In [1]:
!pip install -q miditok symusic tqdm

In [2]:
import torch
import torch.nn as nn
import torch.optim as optim
import torch.nn.functional as F
from torch.utils.data import Dataset, DataLoader
from torch.cuda.amp import GradScaler, autocast
import os
import random
import math
import glob
import json
import numpy as np
from pathlib import Path
from miditok import REMI, TokenizerConfig
from symusic import Score
from tqdm.notebook import tqdm

In [3]:
class Config:
    DATA_DIR = "/workspace/POP909"
    
    FILE_LIMIT = None     
    STRIDE = 256         
    SEQ_LENGTH = 1024     
    
    EMBED_DIM = 256    
    N_HEADS = 8
    N_LAYERS = 6
    CNN_KERNEL = 31       
    DROPOUT = 0.3      
    
    BATCH_SIZE = 16
    ACCUMULATION_STEPS = 2
    LEARNING_RATE = 5e-4 
    EPOCHS = 50           
    PATIENCE = 5          
    
    DEVICE = torch.device("cuda" if torch.cuda.is_available() else "cpu")

config = Config()
print(config.DEVICE)

cuda


In [4]:
def load_pop909(path, split_ratio=0.9):
    print(f"Scanning {path}...")
    
    # 1. File Finding
    files = list(Path(path).glob("**/*.mid")) + list(Path(path).glob("**/*.midi"))
    random.shuffle(files)
    
    # 2. THE FIX: Quantization Config
    tokenizer_config = TokenizerConfig(
        num_velocities=16, 
        use_chords=True, 
        use_tempos=True,
        use_programs=False,
        beat_res={(0, 4): 8, (4, 12): 4}
    )
    tokenizer = REMI(tokenizer_config)
    
    # 3. Helper to Tokenize
    def tokenize_batch(file_list, desc):
        tokens_list = []
        for f in tqdm(file_list, desc=desc):
            try:
                midi = Score(f)
                midi = midi.resample(tpq=960) 
                
                toks = tokenizer(midi)
                if len(toks) > 0: tokens_list.extend(toks[0].ids)
            except: 
                pass 
        return torch.tensor(tokens_list, dtype=torch.long)

    # 4. Split & Process
    split_idx = int(len(files) * split_ratio)
    train_files = files[:split_idx]
    val_files = files[split_idx:]
    
    print(f"Found {len(files)} files.")
    print("Processing Training Data...")
    train_data = tokenize_batch(train_files, "Tokenizing Train")
    
    print("Processing Validation Data...")
    val_data = tokenize_batch(val_files, "Tokenizing Val")
    
    return train_data, val_data, tokenizer

train_tensor, val_tensor, tokenizer = load_pop909(config.DATA_DIR)
vocab_size = tokenizer.vocab_size
print(f"New Vocab Size: {vocab_size}")

Scanning /workspace/POP909...
Found 909 files.
Processing Training Data...


Tokenizing Train:   0%|          | 0/818 [00:00<?, ?it/s]

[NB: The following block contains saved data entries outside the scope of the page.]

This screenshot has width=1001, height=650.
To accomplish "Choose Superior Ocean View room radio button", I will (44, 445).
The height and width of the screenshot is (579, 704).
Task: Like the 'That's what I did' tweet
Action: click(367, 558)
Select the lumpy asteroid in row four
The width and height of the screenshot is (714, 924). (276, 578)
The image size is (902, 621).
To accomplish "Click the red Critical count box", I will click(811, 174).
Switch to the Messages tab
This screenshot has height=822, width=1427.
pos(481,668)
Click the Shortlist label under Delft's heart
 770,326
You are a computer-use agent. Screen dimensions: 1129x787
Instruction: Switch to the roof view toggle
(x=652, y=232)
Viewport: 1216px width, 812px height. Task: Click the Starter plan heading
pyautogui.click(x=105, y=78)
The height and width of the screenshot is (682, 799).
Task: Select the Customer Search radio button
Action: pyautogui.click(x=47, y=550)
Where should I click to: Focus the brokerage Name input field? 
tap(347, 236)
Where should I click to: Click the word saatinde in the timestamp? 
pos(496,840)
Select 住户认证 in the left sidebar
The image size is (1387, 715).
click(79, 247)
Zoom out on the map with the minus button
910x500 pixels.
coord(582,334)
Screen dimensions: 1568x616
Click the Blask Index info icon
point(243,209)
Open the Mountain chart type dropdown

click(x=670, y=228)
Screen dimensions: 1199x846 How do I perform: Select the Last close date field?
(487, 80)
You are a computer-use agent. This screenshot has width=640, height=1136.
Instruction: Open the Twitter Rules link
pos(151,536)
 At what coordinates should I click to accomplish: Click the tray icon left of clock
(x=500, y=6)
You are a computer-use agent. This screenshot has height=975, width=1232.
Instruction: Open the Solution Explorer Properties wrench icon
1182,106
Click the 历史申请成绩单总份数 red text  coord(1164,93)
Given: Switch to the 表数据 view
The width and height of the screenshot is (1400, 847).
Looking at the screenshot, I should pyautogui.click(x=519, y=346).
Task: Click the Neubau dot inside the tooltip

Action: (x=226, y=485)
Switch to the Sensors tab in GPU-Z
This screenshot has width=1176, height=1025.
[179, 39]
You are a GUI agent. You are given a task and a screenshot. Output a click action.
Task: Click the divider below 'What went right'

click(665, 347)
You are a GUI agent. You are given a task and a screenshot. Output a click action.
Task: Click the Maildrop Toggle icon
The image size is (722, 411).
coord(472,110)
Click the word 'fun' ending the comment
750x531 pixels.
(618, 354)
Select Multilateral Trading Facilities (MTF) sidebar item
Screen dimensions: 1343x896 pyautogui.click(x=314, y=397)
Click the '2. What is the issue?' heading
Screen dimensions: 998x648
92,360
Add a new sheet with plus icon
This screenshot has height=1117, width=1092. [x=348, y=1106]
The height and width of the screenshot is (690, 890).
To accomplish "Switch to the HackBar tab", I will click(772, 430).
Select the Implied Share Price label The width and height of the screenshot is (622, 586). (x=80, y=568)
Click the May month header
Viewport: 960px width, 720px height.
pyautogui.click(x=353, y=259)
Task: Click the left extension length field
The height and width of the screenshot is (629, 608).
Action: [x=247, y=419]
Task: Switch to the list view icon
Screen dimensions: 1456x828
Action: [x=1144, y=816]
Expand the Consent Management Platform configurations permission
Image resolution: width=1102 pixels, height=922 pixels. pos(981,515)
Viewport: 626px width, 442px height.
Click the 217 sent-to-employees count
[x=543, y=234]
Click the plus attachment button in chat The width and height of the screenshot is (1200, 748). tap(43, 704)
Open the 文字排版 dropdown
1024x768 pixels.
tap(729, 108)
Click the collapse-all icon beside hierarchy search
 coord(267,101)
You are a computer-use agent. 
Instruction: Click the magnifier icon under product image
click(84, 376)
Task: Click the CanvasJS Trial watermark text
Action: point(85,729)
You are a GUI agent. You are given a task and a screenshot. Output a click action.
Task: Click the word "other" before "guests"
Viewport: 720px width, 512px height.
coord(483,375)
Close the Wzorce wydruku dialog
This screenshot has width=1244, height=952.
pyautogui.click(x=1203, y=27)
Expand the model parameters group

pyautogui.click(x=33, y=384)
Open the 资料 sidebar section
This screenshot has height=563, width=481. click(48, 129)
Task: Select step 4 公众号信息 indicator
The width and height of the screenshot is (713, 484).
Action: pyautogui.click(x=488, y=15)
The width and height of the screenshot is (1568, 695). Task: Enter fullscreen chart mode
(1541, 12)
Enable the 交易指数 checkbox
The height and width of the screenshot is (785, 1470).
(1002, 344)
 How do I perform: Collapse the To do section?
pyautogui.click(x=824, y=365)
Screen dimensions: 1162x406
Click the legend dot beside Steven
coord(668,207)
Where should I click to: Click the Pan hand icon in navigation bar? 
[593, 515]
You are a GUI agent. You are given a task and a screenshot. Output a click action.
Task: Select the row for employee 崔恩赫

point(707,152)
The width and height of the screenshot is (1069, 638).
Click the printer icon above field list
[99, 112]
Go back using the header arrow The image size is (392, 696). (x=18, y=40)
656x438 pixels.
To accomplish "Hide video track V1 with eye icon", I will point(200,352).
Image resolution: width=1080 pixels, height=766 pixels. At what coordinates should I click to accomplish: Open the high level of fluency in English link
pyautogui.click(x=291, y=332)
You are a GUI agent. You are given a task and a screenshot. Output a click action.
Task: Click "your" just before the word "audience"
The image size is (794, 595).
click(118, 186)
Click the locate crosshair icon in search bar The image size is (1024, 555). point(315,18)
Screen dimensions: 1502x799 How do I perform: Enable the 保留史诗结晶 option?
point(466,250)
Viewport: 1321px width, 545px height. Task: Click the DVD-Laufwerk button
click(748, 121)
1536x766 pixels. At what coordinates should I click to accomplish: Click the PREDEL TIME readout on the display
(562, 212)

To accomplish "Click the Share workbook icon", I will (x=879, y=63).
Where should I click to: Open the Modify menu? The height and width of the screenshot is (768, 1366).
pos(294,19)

Processing Validation Data...


Tokenizing Val:   0%|          | 0/91 [00:00<?, ?it/s]

New Vocab Size: 314


In [5]:
class AugmentedMidiDataset(Dataset):
    def __init__(self, data_tensor, seq_len, stride):
        self.seq_len = seq_len
        self.data = data_tensor
        self.indices = range(0, len(data_tensor) - seq_len - 1, stride)

    def __len__(self): return len(self.indices)

    def __getitem__(self, idx):
        start_idx = self.indices[idx]
        seq = self.data[start_idx : start_idx + self.seq_len + 1].clone()

        # PITCH AUGMENTATION
        shift = random.randint(-5, 6) 
        if shift != 0:
            mask = (seq >= 21) & (seq <= 108) 
            seq[mask] = torch.clamp(seq[mask] + shift, 21, 108)

        return seq[:-1], seq[1:]

train_ds = AugmentedMidiDataset(train_tensor, config.SEQ_LENGTH, config.STRIDE)
val_ds = AugmentedMidiDataset(val_tensor, config.SEQ_LENGTH, config.STRIDE)

train_loader = DataLoader(train_ds, batch_size=config.BATCH_SIZE, shuffle=True, num_workers=2)
val_loader = DataLoader(val_ds, batch_size=config.BATCH_SIZE, shuffle=False, num_workers=2)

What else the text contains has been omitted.